Ele está mexendo com a minha pressão arterial. Devo entregar esse livro em maio de 2012. Vai se chamar "O Colecionador de Lágrimas versus Hitler". Será um romance filosófico. Eu me decidi a utilizar essa figura histórica para tentar mostrar às pessoas o que acontece quando nos consideramos o dono da verdade, que só nós temos razão. O risco de convencermos os outros e nos perdemos em nossas próprias certezas é muito grande.

O senhor disse que poderemos ter novos Hitleres no futuro...
Se continuarmos com esse sistema em que só se privilegia o individualismo, a prepotência, a competição, a conquista selvagem, sem nos visualizarmos nos outros que estão a nosso redor, sim. E o problema é que a atual conjuntura pode facilitar a ação de indivíduos assim. Hitler convenceu uma sociedade que passava por uma crise: crise de estrutura política, econômica, de valores. Ela lhe deu o poder e deixou-se guiar cegamente por ele. O mundo está passando por crises mais ou menos semelhantes.
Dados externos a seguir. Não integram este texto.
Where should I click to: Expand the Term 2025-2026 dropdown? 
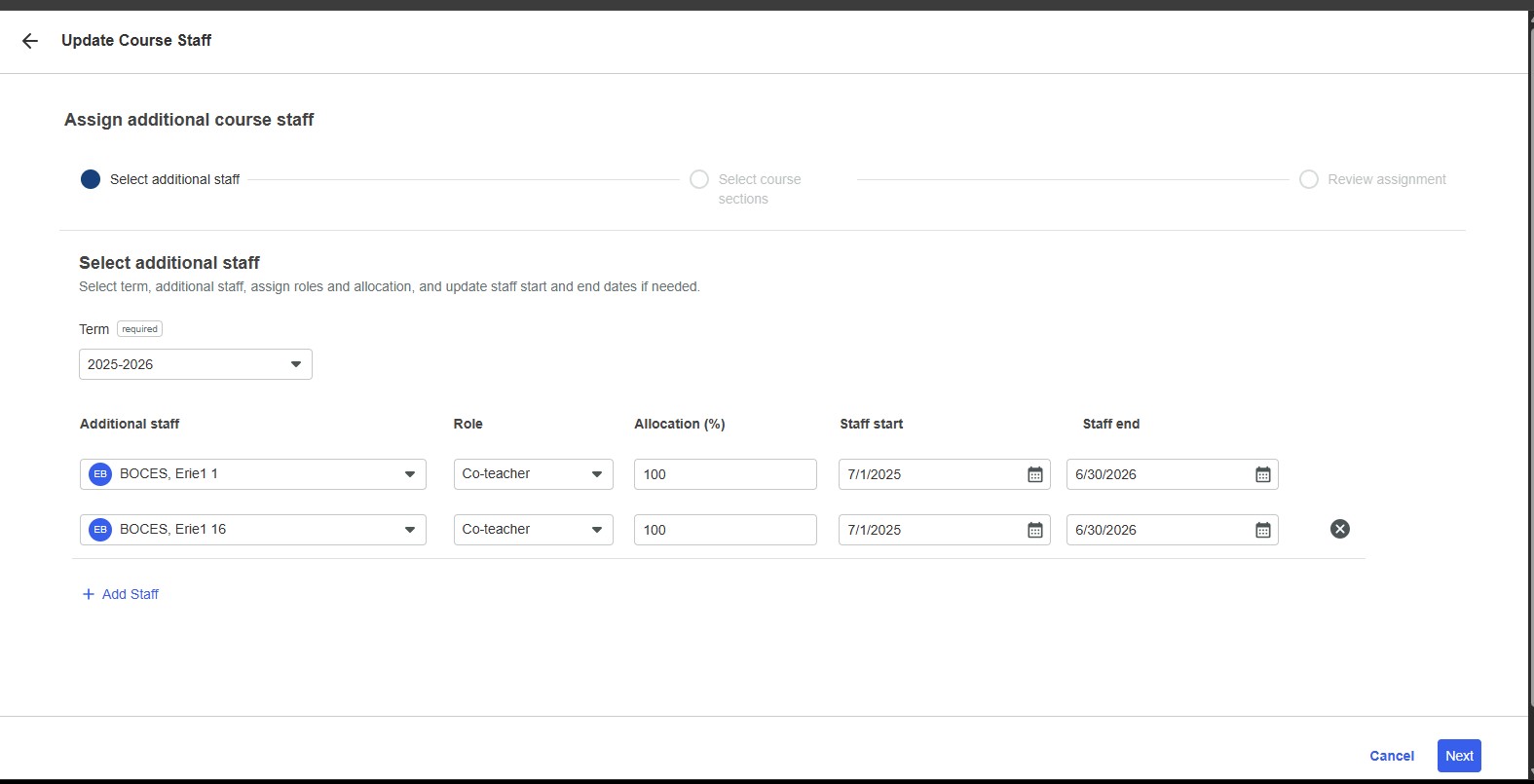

Temo que, nesse cenário e nessa educação convencional que promovemos, possa aparecer um indivíduo desses e conduzir as pessoas em seu desespero para caminhos tão obscuros que os alemães trilharam nos anos 40.

Vida e obra

Quem é ele
Augusto Cury é médico com especialização em Psiquiatra, psicoterapeuta e escritor na área de literatura psiquiátrica. Nasceu na cidade paulista de Colina, em 2 de outubro de 1958.

Bibliografia
Cury vendeu mais de 12 milhões de livros somente no Brasil na primeira década do século XXI. Foi publicado também em mais de 50 países. Entre seus sucessos, que já ultrapassam 24 títulos, estão "Nunca Desista de Seus Sonhos", "Pais Brilhantes, Professores Fascinantes", "O Vendedor de Sonhos: O Chamado", "O Vendedor de Sonhos e a Revolução dos Anônimos", "Treinando a Emoção para Ser Feliz" e "O Código da Inteligência".

Religiosidade

Alguns de seus títulos se dedicam a analisar elementos da cultura cristã, sem necessariamente estar ligado a uma fé em especial. Estão nesse rol "Os Segredos do Pai Nosso" e "Análise da Inteligência de Cristo".

Inteligência Multifocal
Cury é autor da teoria que descreve a chamada inteligência multifocal. Ele busca explicações sobre o funcionamento da mente. Segundo suas ideias, a inteligência teria cerca de dez funções, todas marcadas por argumentações humanistas. A inteligência multifocal seria aquela que teria como funções: amar e valorizar a vida, apreciar o belo, pensar antes de agir,  expor e não de impor suas opiniões, ser solidário,  gerir os pensamentos dentro e fora dos conflitos, se colocar no lugar dos outros, manter o espírito empreendedor, trabalhar perdas e frustrações e colaborar em equipe.

Institutos no Brasil e em PortugalCury é diretor da Academia de Inteligência, instituto que promove o treinamento de psicólogos, educadores e outros profissionais. Desenvolveu também o projeto Escola de Inteligência, que tem como principal objetivo a formação de pensadores por meio do ensino das funções intelectuais e emocionais mais importantes para crianças e adolescentes. Em março de 2008, foi criado o Centro de Estudos Augusto Cury, em Portugal.

AutoajudaAlguns membros da comunidade acadêmica não consideram ciência as teorias de Cury devido à inexistência de bibliografia e de referências de outros estudos. Ele se defende, afirmando que sua teoria é original, por isso não há nenhuma outra pesquisa feita anteriormente.